Smallpox - Prevention






A person who has had smallpox can never have the disease again. This fact was known as far back in history as the tenth century. Medical workers in China, India, and the Americas made use of this information. They often tried to protect people from smallpox with a simple form of vaccination. First, they removed the liquid material from the rash of a person infected with smallpox. Then, they would make small scratches in the arm of the person to be vaccinated and place the liquid material from the infected person into the scratch.

This method had mixed results. Under the best circumstances, people who received this treatment developed a mild case of smallpox. They were then protected against the disease for the rest of their lives. However, the vaccinated person sometimes developed a full-blown case of smallpox. Instead of receiving protection from the disease, they would become ill from it.

In 1798 the English scientist Edward Jenner developed a variation on this procedure. He noticed that milkmaids sometimes caught a mild form of smallpox called cowpox. Cowpox was caused by a virus similar to, but less damaging than, the variola virus. Jenner used fluid from cowpox lesions to vaccinate people against smallpox. The cowpox fluid was much more likely to cause mild symptoms of the disease. But it still provided a person with protection against smallpox.

By the twentieth century a very effective smallpox vaccine was available. A vaccine (pronounced vak-SEEN) is a substance that causes the body's immune

system to build up resistance to a particular disease.
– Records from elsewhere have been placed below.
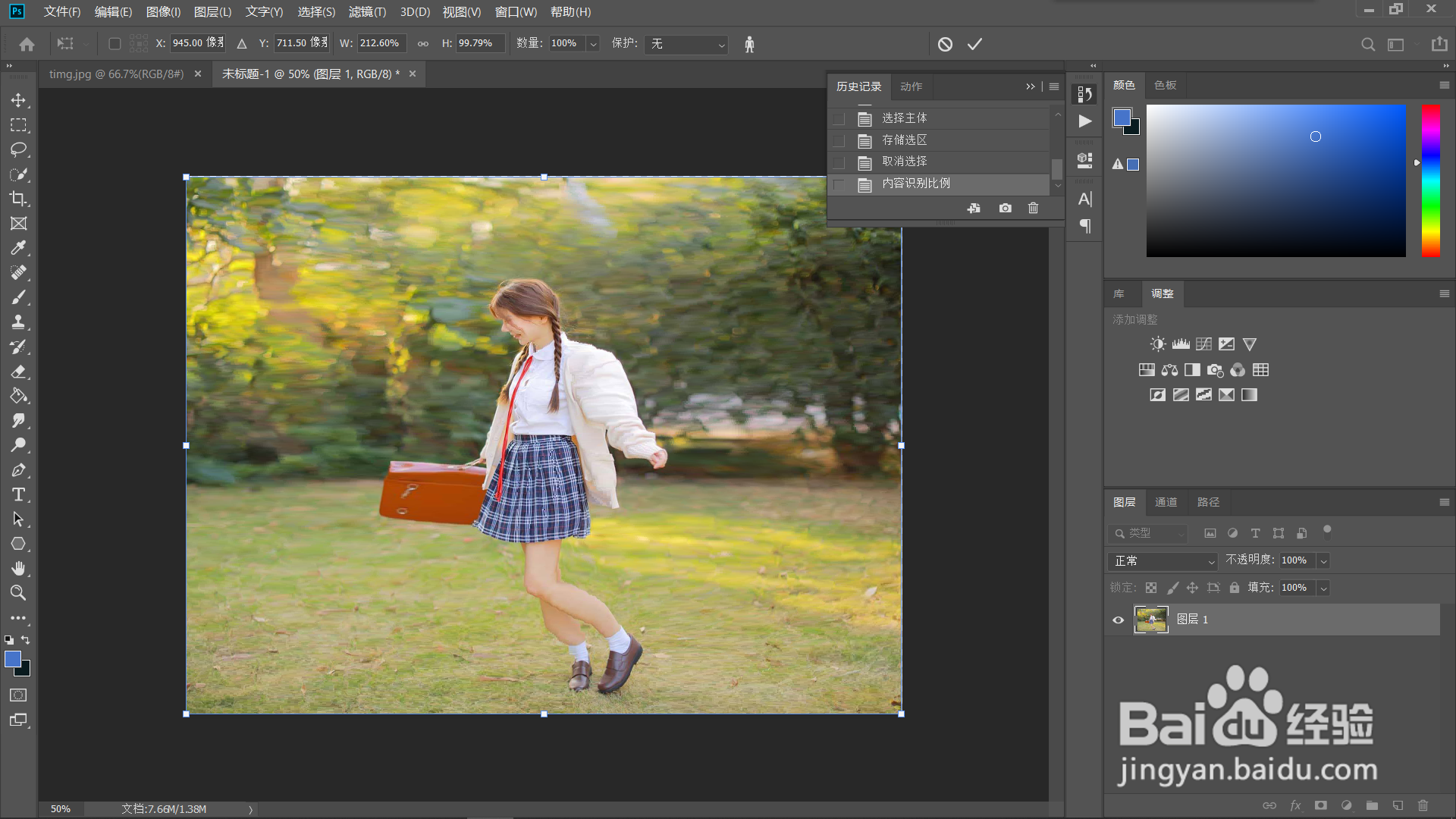The width and height of the screenshot is (1456, 819).
Task: Create new snapshot camera icon in History
Action: point(1005,208)
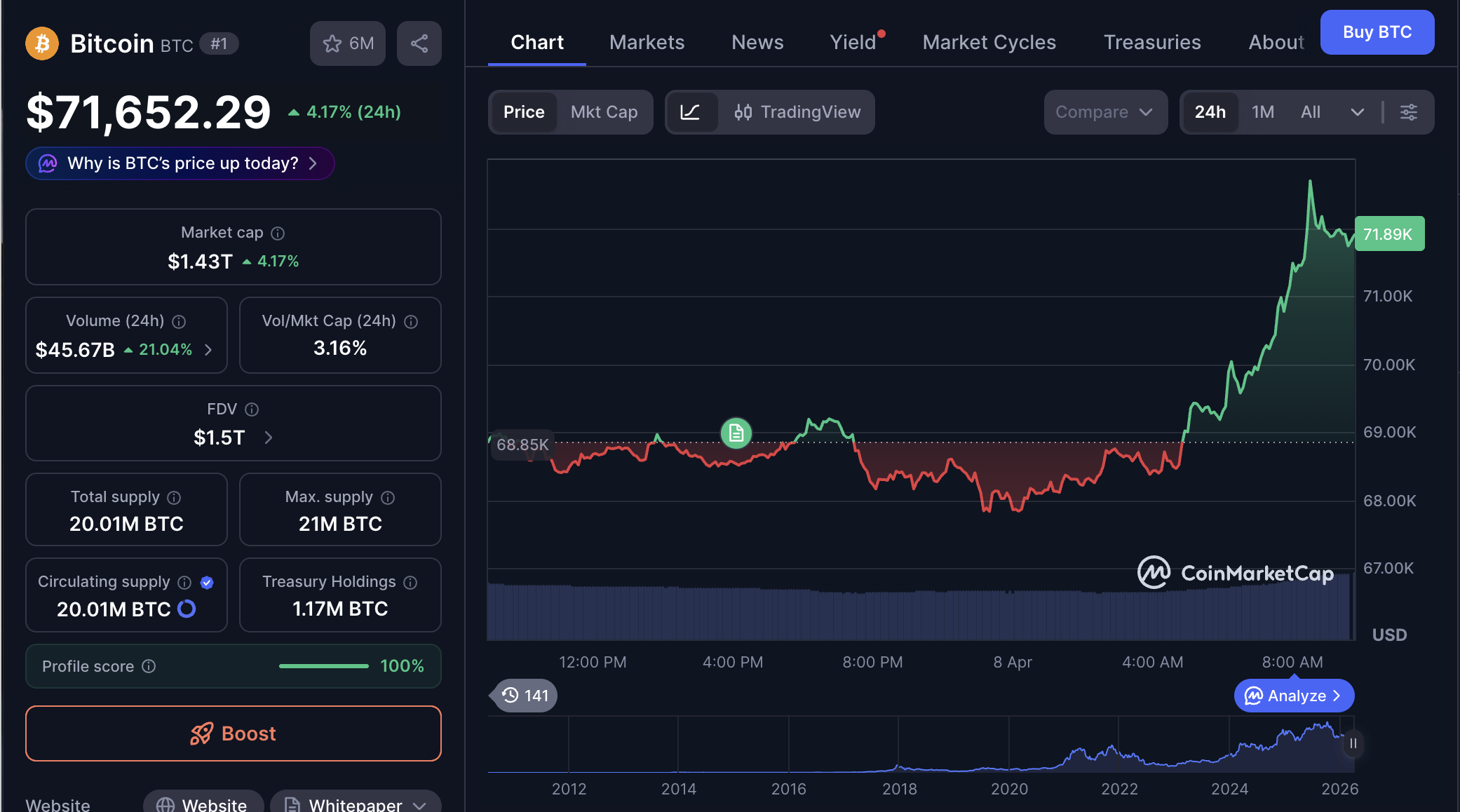The width and height of the screenshot is (1460, 812).
Task: Click the news document marker on chart
Action: (736, 433)
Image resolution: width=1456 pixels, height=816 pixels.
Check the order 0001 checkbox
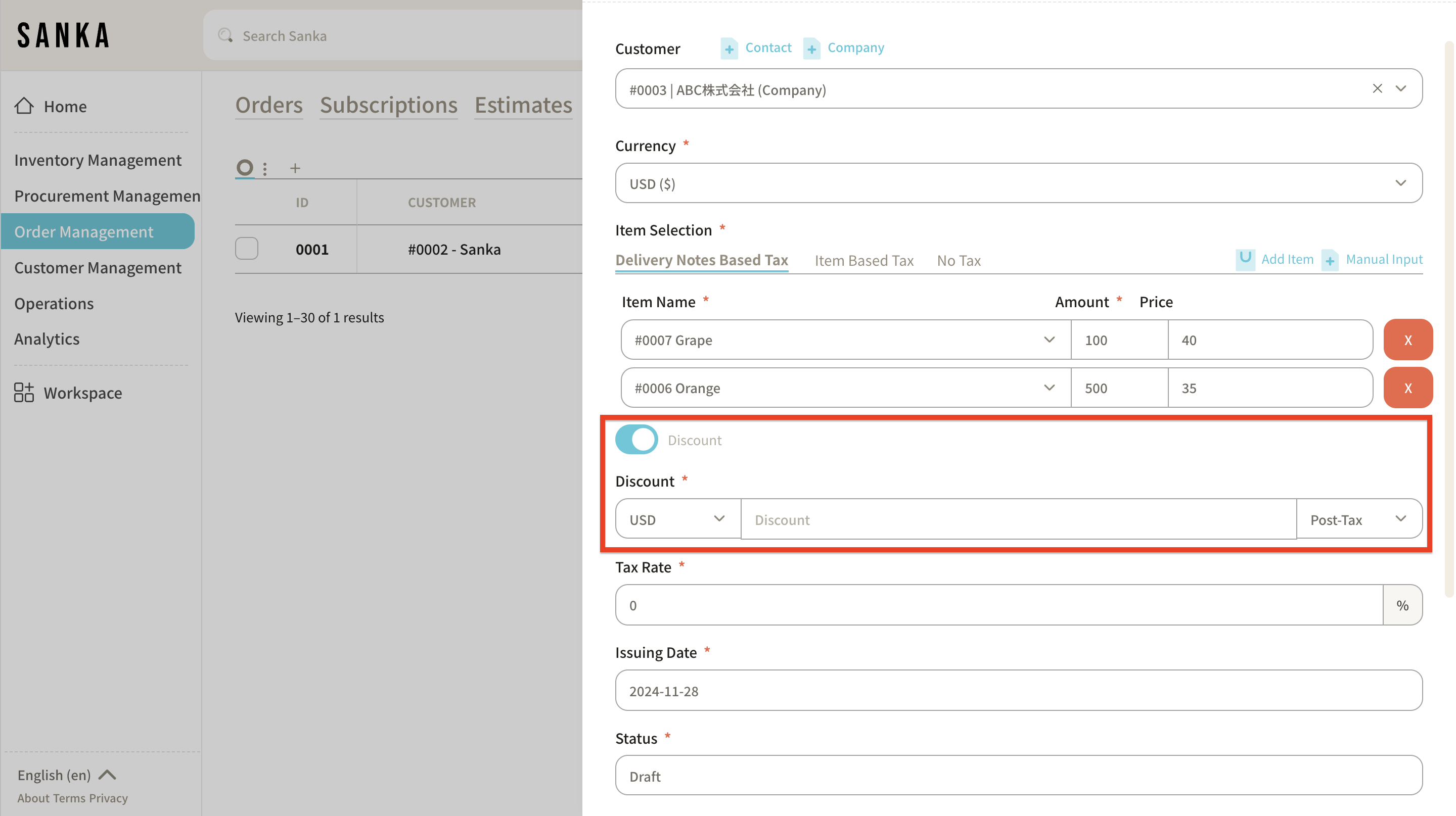pos(246,249)
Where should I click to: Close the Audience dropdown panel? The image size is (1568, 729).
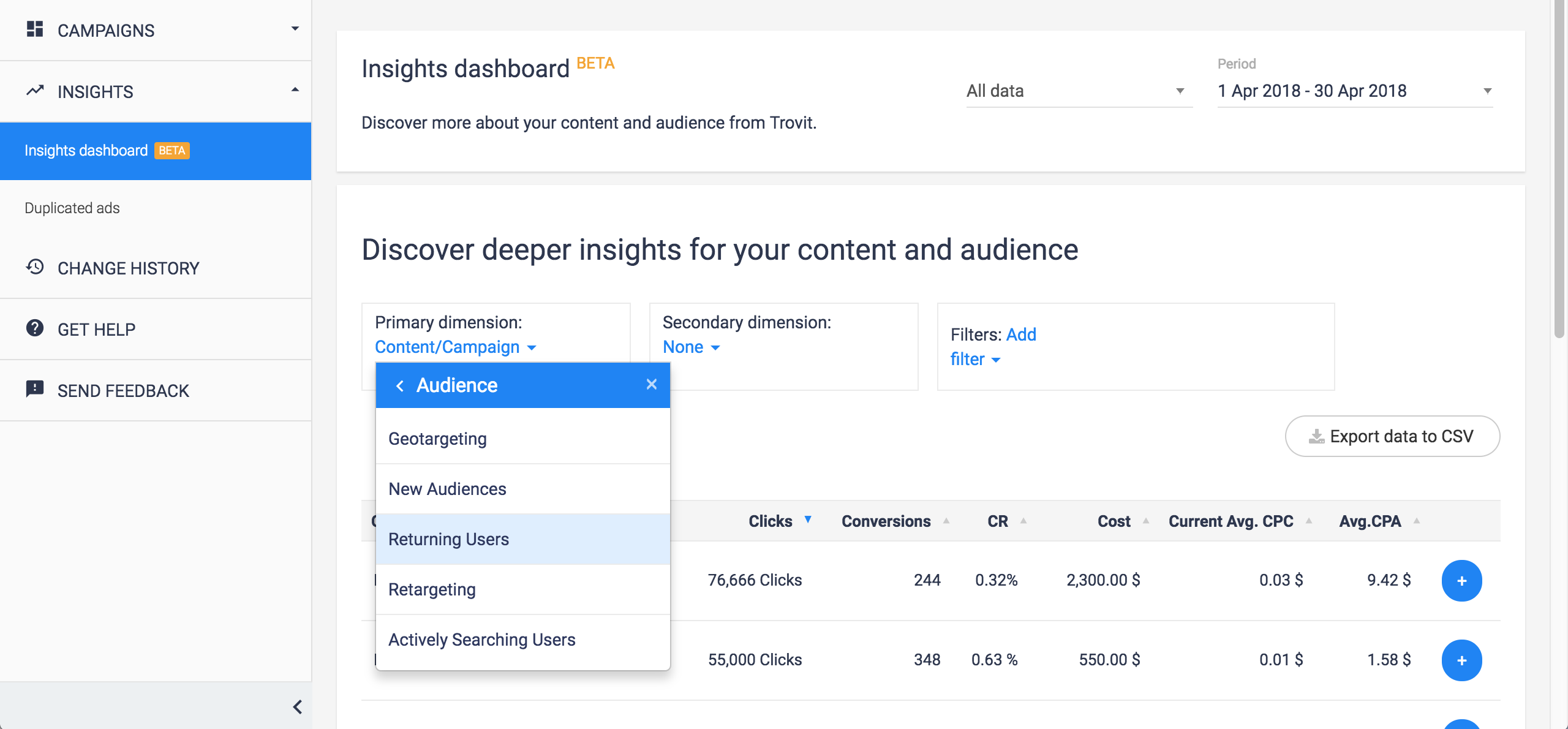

Most young children in developed nations were routinely vaccinated against the disease and smallpox began to die out in some parts of the world. But it was still common in developing nations.

In 1967 WHO began a campaign to eliminate the variola virus completely. The organization watched carefully for outbreaks of smallpox throughout the world. When those outbreaks occurred, WHO workers were sent to the area where an epidemic was beginning. Everyone in the area was then vaccinated against the disease.

The program eventually worked. By 1980 WHO was able to announce that the disease no longer existed anywhere in the world. Today, samples of the variola virus exist in two research laboratories, one in Atlanta, Georgia, and one in Moscow, Russia. These samples are being saved for research purpose only. Some people worry that a relative of the variola virus may develop that can cause a smallpox-like infection. The variola samples might then be useful in developing a vaccine against the new infection.